"We can have an amazing sex life!”
Let’s consider a very positive, encouraging fact about adult ADD: its various features can sometimes combine and work together to wonderful effect! Physical intimacy is one such area.
What are the ingredients of a really great sex life? Setting aside what Cosmopolitan might say, men and women generally agree on the big ones.
Connection: we flourish in physical intimacy when we feel a strong, deep, authentic connection with our lover;
Desire to please: we do best in bed when we are as interested in meeting our partner’s needs as we are in having our own needs met;
Novelty: sex is best, and our bonds are strongest, when our bedroom life is filled not just with sexual relief, but with fun, creativity, and the sharing of new ideas.
If these three components are present in the bedroom, then all else is within reach: technique, frequency and other considerations are much more easily managed when this foundation is in place.
That said, often we start out with a new partner from a place of true disadvantage.
We ADD adults are not known for our self-confidence in general. And self-confidence is pretty important in the bedroom. Nor do we have a well-grounded sense of our own lovability, which can inhibit a connection that would otherwise blossom. In both cases, an ADD consequence that is not sex-specific can diminish our intimate experience with our partner, affecting our presence and our ability to bring to the moment what we truly wish to.
The ADD adult, then, could have strikes against them going in.
Another common bedroom issue for the ADD adult is the initiation of sex. The ADD partner wants sex, and is fully present when it occurs, but will not initiate.
The reason is obvious: ADD adults are hypersensitive to rejection. The problem is, this creates a problem for their partner.
Melissa Orlov, an expert on ADHD issues in marriage, tells of a wife who was frustrated with having to always be the one to initiate sex with her husband. This wife had “fallen into a classic ADHD relationship trap,” Orlov wrote. “She [was] equating [her husband’s] inability to initiate (an ADHD symptom) with his feelings for her. She has asked him to overcome his symptom in order to prove he loves her…yet the symptom rules here until such time as he identifies it as a symptom and puts specific behavioral habits in place (such as setting aside time in the calendar to plan a date at the instant he agrees with her that he will plan it). In order to succeed in changing this pattern, he needs a specific support structure that he doesn’t currently have... In the meantime, he agrees he’ll ‘try harder’ to remember to do this… and nothing changes, because his ADHD symptom remains unaddressed.”
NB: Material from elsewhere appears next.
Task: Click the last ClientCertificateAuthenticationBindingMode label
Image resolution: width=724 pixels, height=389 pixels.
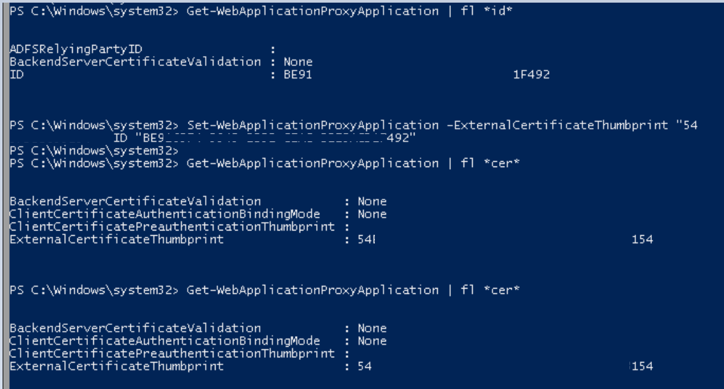Action: coord(165,341)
Cognitive Behavioral Therapy would help here. So would an ADD coach.
There are, then, two conversations here – one that takes place at the outset of a new relationship, and one to course-correct an out-of-balance relationship.
At the outset:
“Being with you is going to be so much fun! I want our bedroom life to be filled with fun and excitement and creativity. If I seem to be holding back, it isn’t you! It’s my uneasiness about myself. I’ll get over it quickly if we both commit to connecting and enjoying each other to the fullest. I’ll be there, and I’ll be really enthusiastic, if you can help me get there. I want to be a present that you unwrap.”
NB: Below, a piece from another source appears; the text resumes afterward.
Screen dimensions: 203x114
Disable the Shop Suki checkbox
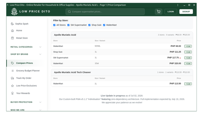pos(89,25)
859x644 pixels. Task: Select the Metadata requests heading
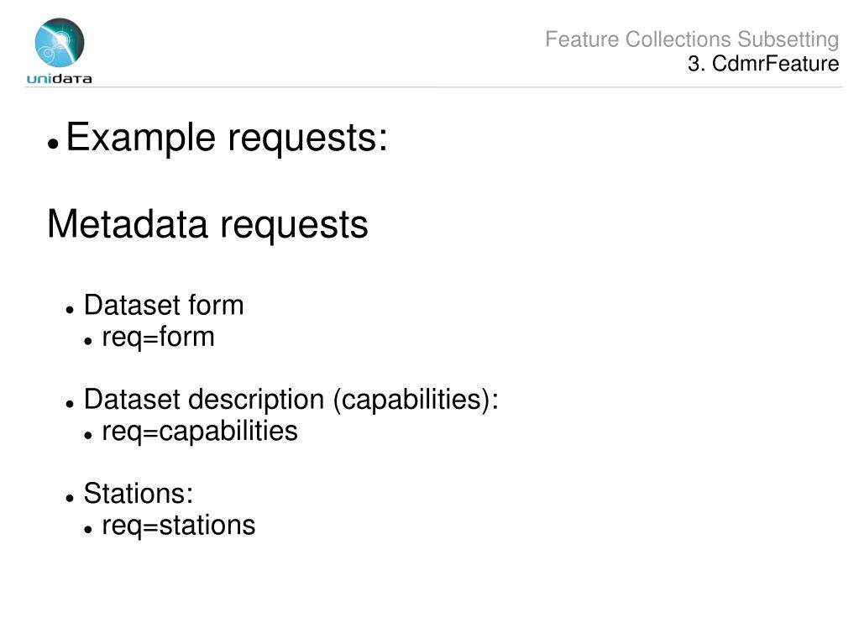coord(207,224)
And where initiation is concerned:
“A problem I’ve had in the past is initiating sex. I want it as much as I ever did, but I have trouble being the one to get things rolling. This has nothing to do with you at all! Or with sex either, for that matter – it's about my sensitivity to rejection. I take it too personally when someone tells me No. I’m working on that, and I really want to pull you into bed! But it might take me a while to get there. Can you be assured of my desire for you, and work with me?”